記録的豪雨をもたらす線状降水帯。わずか10%と言われる予測的中率を上げるため、新たな取り組みがスタートしました。
「線状降水帯」を調査する専門家グループ
7月10日、関東各地で大気の状態が不安定になり、岐阜を含む9つの都県、55か所で「記録的短時間大雨情報」が出ました。
大雨の原因は梅雨前線に向かって、南から暖かく湿った空気が流れ込んだためです。その湿った空気の元になった場所は?
▼7月10日午後4時半ごろ
太平洋上で飛行機から撮影した空には、縦に伸び発達した積乱雲がありました。撮影したのは名古屋大学などで気象学を研究する坪木和久教授です。


(観測チーム 2021年)
「(台風の)中心!中心!」

坪木教授らのグループはこれまで、台風に向かって飛行機を飛ばし、ドロップゾンデと呼ばれる観測機器を投下。
「3、2、1、…投下」。直接、観測することで正確な予測に役立てる研究を行ってきました。

今回、調べるのは台風ではなく「線状降水帯」です。
(名古屋大学・横浜国立大学 坪木和久教授)
「線状降水帯の水蒸気。これは海洋上から入ってきますので、その海洋上での水蒸気を直接観測することが今回の目的」
去年の的中率“約10%” 予測精度向上へ
線状降水帯の予測は的中率の低さが課題です。7月10日、関東で線状降水帯予測情報が出ましたが、結局線状降水帯は発生せず。去年の的中率は約10%の低さです。
そこで予測精度を上げようと、ことしから気象庁気象研究所と名古屋大学などが共同で観測を行うことになりました。

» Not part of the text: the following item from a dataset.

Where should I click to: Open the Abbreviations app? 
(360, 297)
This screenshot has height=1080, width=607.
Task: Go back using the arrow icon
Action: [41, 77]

その一回目がきのう。観測器を積んだ飛行機は、県営名古屋空港を出発。線状降水帯の発生予測が出されていた関東の沖や、東海地方の南の太平洋上を通り、東シナ海へ。

約60キロごとに31個のドロップゾンデを投下。気圧や気温、風だけでなく、水蒸気の量なども直接観測しました。


(坪木教授)
「海面に近い所の水蒸気量を精度よく測定できたというのは、一つの成果だと思う。関東地方の南から南東の風が吹いていて、その下層(海面に近い所)にある大量の水蒸気が流れ込んだ可能性」


坪木教授らは今後も観測データの少ない海の上での観測を行い、線状降水帯の予測精度向上に繋げたいと話しています。